Searching for DNA-binding proteins (DBPs) Using Deep Learning Methods
by Alexander Gavrilenko | Institute for Artificial Intelligence Moscow State University
Abstract ID: 380
Event: BGRS-abstracts
Sections: [Sym 12] Section “Systems theory, big biological data analysis, ontologies and artificial intelligence”

DNA-binding proteins (DBPs) are pivotal in various biological processes, including replication, DNA repair, transcription regulation, and translation. Despite their significance, traditional experimental methods to study protein-DNA interactions are labor-intensive and prone to biases. The progress of high-throughput sequencing has yielded a lot of genomic data, yet less than 1% of proteins in UniProtKB have experimentally verified annotations, highlighting the need for automated identification methods for DBPs. Pre-trained protein language models, akin to natural language processing models, offer a promising solution by encoding protein sequences into numerical vectors that capture their properties and functions.

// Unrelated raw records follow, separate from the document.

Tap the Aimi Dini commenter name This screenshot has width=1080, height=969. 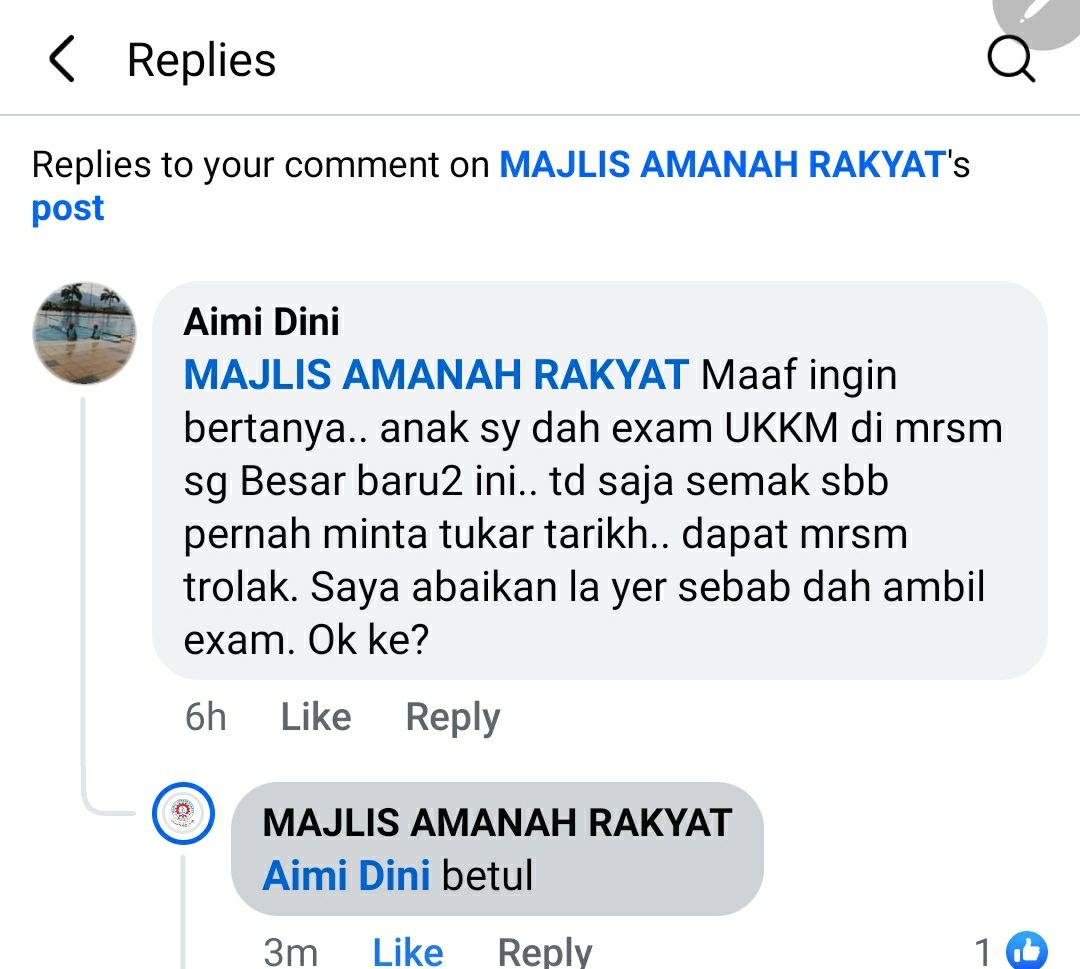pos(262,322)
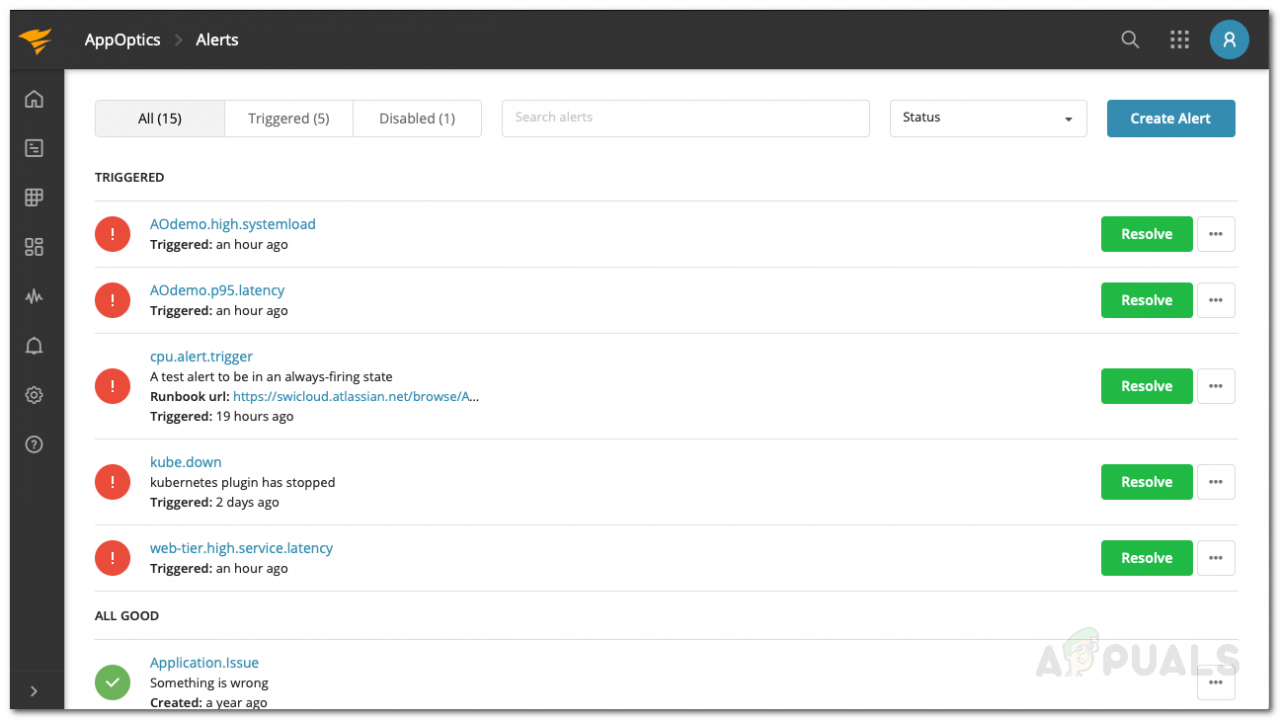
Task: Open the apps grid launcher icon
Action: point(1180,40)
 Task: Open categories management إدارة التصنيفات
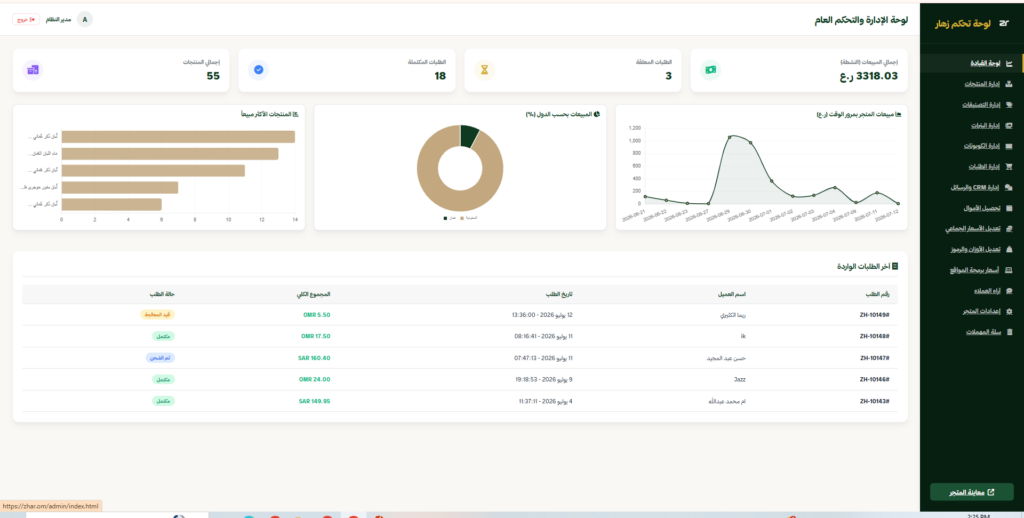point(983,105)
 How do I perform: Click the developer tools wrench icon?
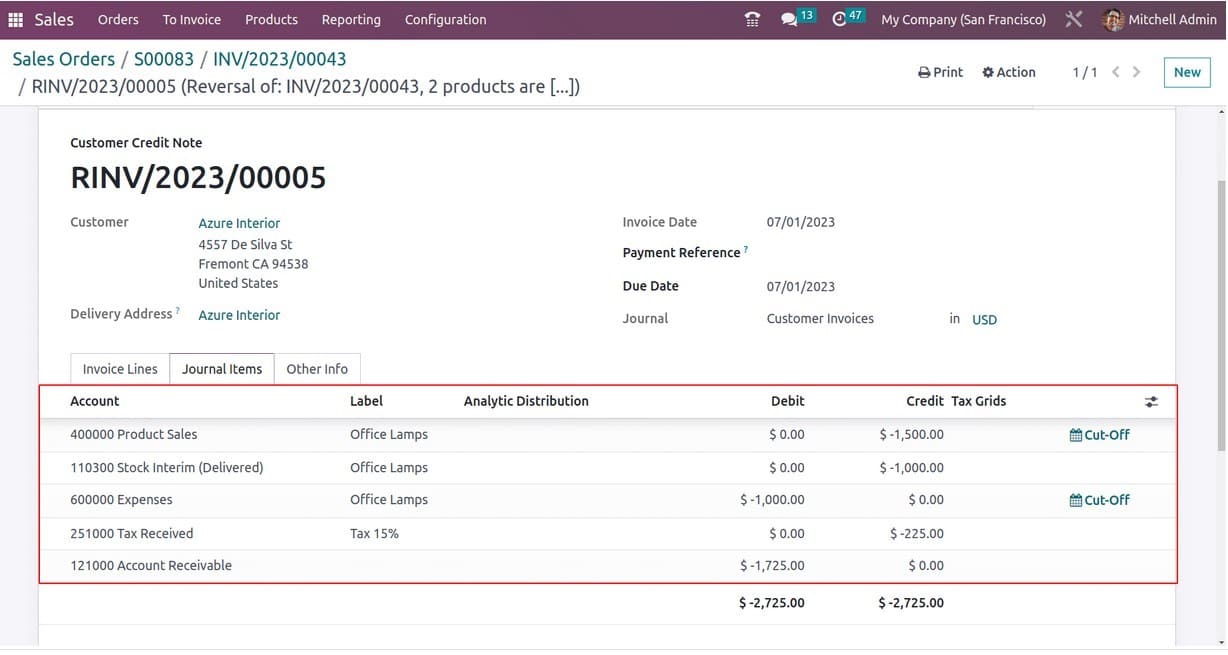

This study aims to develop an algorithm to identify DBPs using a pre-trained protein language model, Ankh, and a gradient boosting classifier built with LightAutoML. The dataset was sourced from UniProtKB/Swiss-Prot, encompassing 31,803 positive class (DNA-binding) and 31,803 negative class (non-DNA-binding) proteins.

The classification algorithm demonstrated superior performance with the following metrics: Precision (0.816), Sensitivity (0.859), Specificity (0.800), and Matthews Correlation Coefficient (MCC, 0.661). Compared to existing methods, our model was up to 7.84% more accurate in terms of MCC than BiCaps-DBP on the PDB2272 test dataset. These results highlight the algorithm's high efficiency relative to established methods such as PHMMER, BiCaps-DBP, and Local-DPP. The developed algorithm can significantly accelerate and reduce the cost of identifying DNA-binding proteins, enabling a faster and more accurate understanding of their functions in living organisms. This advancement has important implications for medical and biotechnological research, promoting a deeper understanding of DBP functions.